There are many Cowboys fans who love both Romo and Dak. There are also a few who, for some reason, hate both Romo and Dak. Okay, that's fine - at least they're consistent.

What puzzles me is fans who love Romo while hating Dak, or love Dak while hating Romo.

Because, from a purely objective standpoint, both players were quite similar. They both have a 1:2 ratio of playoff wins to losses, for instance. They were usually good enough to put the Cowboys in playoff contention every single December, even if not getting them in outright. They both made plays with their arms and legs, they had times when they were let down by shoddy defense or a bad O-line, they were both players of good character, etc. They both had good touchdown-to-interception ratios. They are both Pro Bowl level quarterbacks that the Cowboys were lucky to stumble into (one was a 4th-round pick, one was undrafted.)


In fact, I bet I could get some stats for both players - passing stats, win-to-loss ratio, etc. - and Cowboys Zoners wouldn't be able to readily guess which belonged to Romo and which belonged to Dak.

Yet - over the past few years - we've seen a stunning turnaround. The exact same posters here who criticized Romo, "It's wins that count, not stats" - now suddenly defend Dak by touting his stats and also saying, "A quarterback can't win by himself, it's a team game." And the exact same posters who defended Romo by saying "a quarterback can't win by himself" suddenly now criticize Dak "it's wins that count, not stats."

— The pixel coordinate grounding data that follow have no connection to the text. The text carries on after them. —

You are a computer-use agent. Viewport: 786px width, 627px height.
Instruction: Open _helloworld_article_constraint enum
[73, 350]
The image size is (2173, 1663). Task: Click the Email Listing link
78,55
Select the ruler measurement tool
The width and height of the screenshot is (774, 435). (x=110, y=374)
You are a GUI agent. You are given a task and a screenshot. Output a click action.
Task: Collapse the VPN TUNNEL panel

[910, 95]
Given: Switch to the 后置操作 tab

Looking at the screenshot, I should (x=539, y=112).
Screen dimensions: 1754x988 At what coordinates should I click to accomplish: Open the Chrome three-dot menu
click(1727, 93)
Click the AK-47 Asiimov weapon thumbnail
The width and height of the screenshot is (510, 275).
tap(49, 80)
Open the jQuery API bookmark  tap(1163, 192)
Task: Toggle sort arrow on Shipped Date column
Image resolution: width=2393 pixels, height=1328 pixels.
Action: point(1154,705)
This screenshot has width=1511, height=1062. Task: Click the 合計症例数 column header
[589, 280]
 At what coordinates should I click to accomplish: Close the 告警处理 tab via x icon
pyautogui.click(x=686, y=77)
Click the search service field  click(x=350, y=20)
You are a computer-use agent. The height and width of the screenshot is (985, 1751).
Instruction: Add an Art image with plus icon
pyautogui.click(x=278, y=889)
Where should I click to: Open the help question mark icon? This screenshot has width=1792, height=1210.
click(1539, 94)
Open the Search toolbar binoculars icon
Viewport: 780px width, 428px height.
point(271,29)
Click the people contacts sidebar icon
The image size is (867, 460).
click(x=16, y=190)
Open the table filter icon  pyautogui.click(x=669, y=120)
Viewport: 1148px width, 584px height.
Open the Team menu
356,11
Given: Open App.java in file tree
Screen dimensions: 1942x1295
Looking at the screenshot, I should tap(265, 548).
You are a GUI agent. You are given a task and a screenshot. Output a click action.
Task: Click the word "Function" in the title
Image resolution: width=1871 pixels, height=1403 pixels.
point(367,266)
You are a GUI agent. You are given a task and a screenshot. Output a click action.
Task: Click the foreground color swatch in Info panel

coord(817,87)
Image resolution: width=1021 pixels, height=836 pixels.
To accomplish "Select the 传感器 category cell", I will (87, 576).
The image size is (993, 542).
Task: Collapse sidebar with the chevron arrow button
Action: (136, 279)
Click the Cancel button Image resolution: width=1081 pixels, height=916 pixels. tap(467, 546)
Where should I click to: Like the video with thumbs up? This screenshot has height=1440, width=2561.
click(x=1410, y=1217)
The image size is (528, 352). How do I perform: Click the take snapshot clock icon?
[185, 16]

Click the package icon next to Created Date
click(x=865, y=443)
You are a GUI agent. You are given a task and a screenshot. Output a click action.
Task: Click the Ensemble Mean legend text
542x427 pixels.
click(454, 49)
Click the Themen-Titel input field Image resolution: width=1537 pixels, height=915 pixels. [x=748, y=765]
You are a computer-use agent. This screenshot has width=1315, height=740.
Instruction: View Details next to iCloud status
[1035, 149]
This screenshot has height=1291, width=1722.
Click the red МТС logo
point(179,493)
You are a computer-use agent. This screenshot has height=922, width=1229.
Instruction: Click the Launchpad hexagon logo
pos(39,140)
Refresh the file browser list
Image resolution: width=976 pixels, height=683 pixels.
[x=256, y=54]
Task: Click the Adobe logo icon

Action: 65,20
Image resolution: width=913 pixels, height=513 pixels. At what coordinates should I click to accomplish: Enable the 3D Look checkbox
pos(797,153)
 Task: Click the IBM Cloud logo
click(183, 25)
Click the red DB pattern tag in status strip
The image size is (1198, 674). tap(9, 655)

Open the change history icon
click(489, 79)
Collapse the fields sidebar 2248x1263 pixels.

What gives? It's a strange, bizarre, hypocrisy.
I have a love/hate relationship with both. I am a fan of team first, not a particular player. One criticism I have with both is they didn't start fast enough in games. Also, neither seems to take advantage of 3 and outs by our defense. Now the statistics my prove me wrong, but it feels like it. I was ready to move on from Dak before last season. He grew by leaps and bounds last year. Hope to see the same level improvement this season, if we have one.